____ 選錄文章

轉錄組分析產紫籃狀菌Q2菌株抑制尖鐮孢菌生長的潛在機制

趙洋，田葉韓，高克祥，付學松

（山東農業大學植物保護學院，山東 泰安 271018）

尖鐮孢菌（Fusarium oxysporum）包括致病型和非致病型，致病性尖鐮孢菌可為害香蕉、番茄、西瓜、大豆和棉花等100多種重要的經濟作物［1－3］，由尖鐮孢菌引起的作物枯萎病在全球范圍內造成的損失逐年增加［4］。尖鐮孢菌在自然界中可產生大型分生孢子、小型分生孢子和厚垣孢子。尖鐮孢菌主要以休眠的厚垣孢子在土壤中生存，即使在沒有宿主的情況下也可以在土壤中存活10～15年［5］。厚垣孢子可以通過土壤、水、農具和人類等媒介傳播，并成為下一年的主要傳染源［6］。

生物防治是一種生態無害的植物病害防治方法，被認為是控制土傳病害最有潛力的措施。目前，木霉菌（Trichoderma）、鏈霉菌（Streptomyces）、青霉菌（Penicillium）、非致病尖鐮孢菌（nonpathogenicF．oxysporum）、毛殼菌（Chaetomium）、芽孢桿菌（Bacillus）、假單胞菌（Pseudomonas）等有益微生物已經被應用于枯萎病的防治。鏈霉菌FJAT－31547菌株預先接種番茄后，番茄枯萎病的發病率降低80.59%，青枯病的發病率降低76.92%［7］。鏈霉菌CT205菌株對溫室黃瓜枯萎病的防效為51.85%［8］。鏈霉菌IC10菌株對番茄枯萎病的防效比化學殺菌劑提高12.5%［9］。青霉菌可明顯減輕尖鐮孢菌侵染對芝麻植株的危害［10］。非致病性尖鐮孢菌已被應用于防治番茄、黃瓜和西瓜等作物的枯萎病［11］。棘孢木霉（T．asperellum）PRR2與木霉菌NRCB3聯合使用可使香蕉枯萎病的發病率下降47%［12］。貝萊斯芽孢桿菌（B．velezensis）F21在溫室和田間對西瓜枯萎病的防治效果分別為80.35%和65.81%［13］。

產紫籃狀菌（Talaromyces purpureogenus）Q2菌株是本實驗室從苦瓜連作土壤中分離得到的一株對苦瓜枯萎病具有良好防治效果的生防真菌。籃狀菌屬原屬于青霉屬下亞屬，后來通過分子種系學研究發現籃狀菌與青霉差異較大，隨后將籃狀菌屬分出單獨研究［14］。前期的研究發現，菌株Q2對苦瓜枯萎病、煙草黑脛病、煙草根黑腐病和馬鈴薯莖基腐病等多種土傳病害具有良好的防治效果，對苦瓜枯萎病的防治效果達到50%以上［15］。宏基因組和微生物多樣性分析結果表明，菌株Q2可在土壤中穩定定殖，并直接抑制土壤中尖鐮孢菌種群的恢復趨勢。同時，菌株Q2可通過誘導植物木質素及其合成相關基因的表達，增強苦瓜植株對枯萎病的抗病性（未發表數據）。然而，我們對產紫籃狀菌抑制尖鐮孢菌生長的作用機理尚不清楚。本試驗通過產紫籃狀菌和尖鐮孢菌的共培養觀察尖鐮孢菌菌絲形態變化，并采用轉錄組技術分析在尖鐮孢菌誘導下產紫籃狀菌的基因表達差異，從轉錄水平揭示產紫籃狀菌抑制尖鐮孢菌生長的作用機制，旨在為產紫籃狀菌有效防控枯萎病提供理論基礎。

________
____ 分析資料

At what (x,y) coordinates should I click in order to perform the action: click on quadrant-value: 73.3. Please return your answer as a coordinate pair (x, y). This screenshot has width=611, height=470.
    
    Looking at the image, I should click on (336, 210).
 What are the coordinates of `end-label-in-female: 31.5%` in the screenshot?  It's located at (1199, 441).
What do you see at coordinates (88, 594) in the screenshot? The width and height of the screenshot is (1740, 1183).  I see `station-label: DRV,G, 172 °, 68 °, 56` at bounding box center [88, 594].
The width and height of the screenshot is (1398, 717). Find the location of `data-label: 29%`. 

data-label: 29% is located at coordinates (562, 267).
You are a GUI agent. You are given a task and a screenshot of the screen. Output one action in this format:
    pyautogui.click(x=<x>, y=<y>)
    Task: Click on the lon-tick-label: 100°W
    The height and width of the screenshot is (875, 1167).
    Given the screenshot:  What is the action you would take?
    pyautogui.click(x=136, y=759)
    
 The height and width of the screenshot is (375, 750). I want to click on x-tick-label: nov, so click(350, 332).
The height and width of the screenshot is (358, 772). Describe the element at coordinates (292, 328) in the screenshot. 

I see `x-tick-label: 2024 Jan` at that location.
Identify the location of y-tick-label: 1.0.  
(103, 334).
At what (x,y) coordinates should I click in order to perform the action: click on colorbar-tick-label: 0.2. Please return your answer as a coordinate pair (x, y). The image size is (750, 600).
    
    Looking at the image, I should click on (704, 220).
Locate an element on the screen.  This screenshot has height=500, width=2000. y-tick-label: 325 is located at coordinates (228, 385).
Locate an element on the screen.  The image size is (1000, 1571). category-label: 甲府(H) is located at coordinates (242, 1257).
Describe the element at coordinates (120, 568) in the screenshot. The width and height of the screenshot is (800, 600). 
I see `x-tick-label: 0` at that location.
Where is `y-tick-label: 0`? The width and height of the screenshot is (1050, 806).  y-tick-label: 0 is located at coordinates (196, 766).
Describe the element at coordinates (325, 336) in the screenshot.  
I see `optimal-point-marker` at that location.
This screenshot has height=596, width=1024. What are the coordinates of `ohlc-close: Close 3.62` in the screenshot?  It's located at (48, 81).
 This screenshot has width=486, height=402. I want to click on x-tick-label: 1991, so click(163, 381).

________

• 待辦工作:
(a) 在講產紫籃狀菌的選錄文章裡，Q2菌株是從哪種土壤中分離出來的？
(b) 從產紫籃狀菌那篇選錄文章的最後一句之後，把下一段續寫出來。
這些資料列跟選錄文章的內容沒有關係。

• 作答內容:
(a) 苦瓜連作土壤。

(b)
1 材料與方法

1.1 試驗材料

供試菌種：產紫籃狀菌（Talaromyces purpureogenus）Q2菌株，保藏于中國微生物菌種保藏管理委員會普通微生物中心，編號為CGMCC NO.13165；尖鐮孢菌苦瓜專化型（Fusarium oxysporumf.sp.momordicae）SG－15菌株，保藏于中國農業微生物菌種保藏管理中心，編號為ACCC 39204。

培養基：馬鈴薯葡萄糖瓊脂培養基（PDA，去皮馬鈴薯200 g、葡萄糖20 g、瓊脂20 g、水1 L）；馬鈴薯葡萄糖液體培養基（PDB，去皮馬鈴薯200 g、葡萄糖20 g、水1 L）。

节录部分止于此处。